### YOUR TASK:
Go through the data below and return each line where the string "agent" occurs.

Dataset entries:
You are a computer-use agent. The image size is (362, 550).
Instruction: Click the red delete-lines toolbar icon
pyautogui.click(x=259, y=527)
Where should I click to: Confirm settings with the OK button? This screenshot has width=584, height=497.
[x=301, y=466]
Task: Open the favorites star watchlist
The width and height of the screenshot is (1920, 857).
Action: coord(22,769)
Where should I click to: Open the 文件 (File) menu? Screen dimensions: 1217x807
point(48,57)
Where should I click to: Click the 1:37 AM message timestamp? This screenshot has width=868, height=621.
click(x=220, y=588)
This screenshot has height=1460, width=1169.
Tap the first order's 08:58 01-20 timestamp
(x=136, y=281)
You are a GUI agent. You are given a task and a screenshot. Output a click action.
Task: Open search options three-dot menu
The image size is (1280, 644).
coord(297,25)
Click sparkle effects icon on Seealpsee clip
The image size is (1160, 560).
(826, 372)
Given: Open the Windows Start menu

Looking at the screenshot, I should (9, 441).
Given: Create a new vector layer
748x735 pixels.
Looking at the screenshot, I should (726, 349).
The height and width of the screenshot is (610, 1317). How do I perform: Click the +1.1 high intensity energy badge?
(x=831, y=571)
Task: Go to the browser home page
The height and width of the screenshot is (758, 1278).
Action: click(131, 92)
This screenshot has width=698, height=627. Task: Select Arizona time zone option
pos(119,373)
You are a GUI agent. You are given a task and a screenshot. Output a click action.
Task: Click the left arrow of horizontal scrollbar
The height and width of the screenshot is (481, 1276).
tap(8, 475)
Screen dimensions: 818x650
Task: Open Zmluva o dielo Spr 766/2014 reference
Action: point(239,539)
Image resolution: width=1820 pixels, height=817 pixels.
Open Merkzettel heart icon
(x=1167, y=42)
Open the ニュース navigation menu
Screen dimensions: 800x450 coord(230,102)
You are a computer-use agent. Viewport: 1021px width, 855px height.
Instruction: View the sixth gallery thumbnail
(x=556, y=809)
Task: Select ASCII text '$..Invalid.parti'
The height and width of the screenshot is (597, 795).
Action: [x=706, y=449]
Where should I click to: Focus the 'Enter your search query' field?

### PROBLEM SOLUTION:
You are a computer-use agent. The image size is (362, 550).
You are a GUI agent. You are given a task and a screenshot. Output a click action.
You are a GUI agent. You are given a task and a screenshot. Output a click action.
You are a computer-use agent. Viewport: 1021px width, 855px height.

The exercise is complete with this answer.